-- What you will do --
Give back the full set of entries exactly, keeping each line intact.

-- Data records --
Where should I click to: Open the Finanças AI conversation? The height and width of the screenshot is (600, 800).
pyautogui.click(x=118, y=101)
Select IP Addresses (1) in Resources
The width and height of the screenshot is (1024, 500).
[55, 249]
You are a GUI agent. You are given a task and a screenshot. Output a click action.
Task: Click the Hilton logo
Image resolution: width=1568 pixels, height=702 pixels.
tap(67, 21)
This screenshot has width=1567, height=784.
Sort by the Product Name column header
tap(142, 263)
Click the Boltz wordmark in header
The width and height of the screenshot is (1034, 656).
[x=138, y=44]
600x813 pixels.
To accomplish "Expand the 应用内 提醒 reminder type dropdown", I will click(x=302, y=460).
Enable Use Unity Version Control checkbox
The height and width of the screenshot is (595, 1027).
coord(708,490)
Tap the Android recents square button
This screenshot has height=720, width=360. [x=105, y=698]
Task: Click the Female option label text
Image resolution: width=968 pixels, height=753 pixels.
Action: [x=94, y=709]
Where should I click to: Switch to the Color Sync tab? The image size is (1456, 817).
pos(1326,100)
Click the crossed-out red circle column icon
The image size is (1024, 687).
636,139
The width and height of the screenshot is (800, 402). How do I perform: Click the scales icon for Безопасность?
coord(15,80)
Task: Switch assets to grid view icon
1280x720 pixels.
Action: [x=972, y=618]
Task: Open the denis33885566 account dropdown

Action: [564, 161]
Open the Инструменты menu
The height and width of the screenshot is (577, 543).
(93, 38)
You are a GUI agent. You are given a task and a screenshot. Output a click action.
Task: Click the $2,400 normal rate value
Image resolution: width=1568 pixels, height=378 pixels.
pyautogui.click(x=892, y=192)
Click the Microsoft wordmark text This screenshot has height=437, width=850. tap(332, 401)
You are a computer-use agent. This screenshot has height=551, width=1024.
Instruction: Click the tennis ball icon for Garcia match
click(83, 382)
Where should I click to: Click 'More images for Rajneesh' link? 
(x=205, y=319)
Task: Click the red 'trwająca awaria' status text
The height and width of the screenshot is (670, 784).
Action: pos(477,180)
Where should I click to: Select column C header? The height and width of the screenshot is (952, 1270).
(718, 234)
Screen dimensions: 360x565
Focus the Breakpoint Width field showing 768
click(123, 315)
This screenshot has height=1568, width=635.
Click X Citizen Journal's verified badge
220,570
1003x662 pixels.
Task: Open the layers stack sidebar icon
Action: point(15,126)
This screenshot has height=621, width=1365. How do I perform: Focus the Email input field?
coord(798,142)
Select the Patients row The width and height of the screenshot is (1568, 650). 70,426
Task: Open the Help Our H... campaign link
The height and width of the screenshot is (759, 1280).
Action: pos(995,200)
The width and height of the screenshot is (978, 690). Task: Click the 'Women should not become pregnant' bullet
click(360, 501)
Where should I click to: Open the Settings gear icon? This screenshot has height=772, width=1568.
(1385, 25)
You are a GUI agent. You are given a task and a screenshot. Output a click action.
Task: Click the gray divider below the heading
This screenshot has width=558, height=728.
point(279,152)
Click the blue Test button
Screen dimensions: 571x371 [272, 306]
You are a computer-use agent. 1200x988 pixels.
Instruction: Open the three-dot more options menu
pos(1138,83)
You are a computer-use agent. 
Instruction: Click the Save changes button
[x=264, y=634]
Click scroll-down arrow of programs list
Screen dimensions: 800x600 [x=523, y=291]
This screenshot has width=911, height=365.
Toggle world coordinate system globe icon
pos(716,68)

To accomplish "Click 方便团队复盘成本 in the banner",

-- The completed task --
Where should I click to: Open the Finanças AI conversation? The height and width of the screenshot is (600, 800).
pyautogui.click(x=118, y=101)
Select IP Addresses (1) in Resources
The width and height of the screenshot is (1024, 500).
[55, 249]
You are a GUI agent. You are given a task and a screenshot. Output a click action.
Task: Click the Hilton logo
Image resolution: width=1568 pixels, height=702 pixels.
tap(67, 21)
This screenshot has width=1567, height=784.
Sort by the Product Name column header
tap(142, 263)
Click the Boltz wordmark in header
The width and height of the screenshot is (1034, 656).
[x=138, y=44]
600x813 pixels.
To accomplish "Expand the 应用内 提醒 reminder type dropdown", I will click(x=302, y=460).
Enable Use Unity Version Control checkbox
The height and width of the screenshot is (595, 1027).
coord(708,490)
Tap the Android recents square button
This screenshot has height=720, width=360. [x=105, y=698]
Task: Click the Female option label text
Image resolution: width=968 pixels, height=753 pixels.
Action: [x=94, y=709]
Where should I click to: Switch to the Color Sync tab? The image size is (1456, 817).
pos(1326,100)
Click the crossed-out red circle column icon
The image size is (1024, 687).
636,139
The width and height of the screenshot is (800, 402). How do I perform: Click the scales icon for Безопасность?
coord(15,80)
Task: Switch assets to grid view icon
1280x720 pixels.
Action: [x=972, y=618]
Task: Open the denis33885566 account dropdown

Action: [564, 161]
Open the Инструменты menu
The height and width of the screenshot is (577, 543).
(93, 38)
You are a GUI agent. You are given a task and a screenshot. Output a click action.
Task: Click the $2,400 normal rate value
Image resolution: width=1568 pixels, height=378 pixels.
pyautogui.click(x=892, y=192)
Click the Microsoft wordmark text This screenshot has height=437, width=850. tap(332, 401)
You are a computer-use agent. This screenshot has height=551, width=1024.
Instruction: Click the tennis ball icon for Garcia match
click(83, 382)
Where should I click to: Click 'More images for Rajneesh' link? 
(x=205, y=319)
Task: Click the red 'trwająca awaria' status text
The height and width of the screenshot is (670, 784).
Action: pos(477,180)
Where should I click to: Select column C header? The height and width of the screenshot is (952, 1270).
(718, 234)
Screen dimensions: 360x565
Focus the Breakpoint Width field showing 768
click(123, 315)
This screenshot has height=1568, width=635.
Click X Citizen Journal's verified badge
220,570
1003x662 pixels.
Task: Open the layers stack sidebar icon
Action: point(15,126)
This screenshot has height=621, width=1365. How do I perform: Focus the Email input field?
coord(798,142)
Select the Patients row The width and height of the screenshot is (1568, 650). 70,426
Task: Open the Help Our H... campaign link
The height and width of the screenshot is (759, 1280).
Action: pos(995,200)
The width and height of the screenshot is (978, 690). Task: Click the 'Women should not become pregnant' bullet
click(360, 501)
Where should I click to: Open the Settings gear icon? This screenshot has height=772, width=1568.
(1385, 25)
You are a GUI agent. You are given a task and a screenshot. Output a click action.
Task: Click the gray divider below the heading
This screenshot has width=558, height=728.
point(279,152)
Click the blue Test button
Screen dimensions: 571x371 [272, 306]
You are a computer-use agent. 1200x988 pixels.
Instruction: Open the three-dot more options menu
pos(1138,83)
You are a computer-use agent. 
Instruction: Click the Save changes button
[x=264, y=634]
Click scroll-down arrow of programs list
Screen dimensions: 800x600 [x=523, y=291]
This screenshot has width=911, height=365.
Toggle world coordinate system globe icon
pos(716,68)

To accomplish "Click 方便团队复盘成本 in the banner",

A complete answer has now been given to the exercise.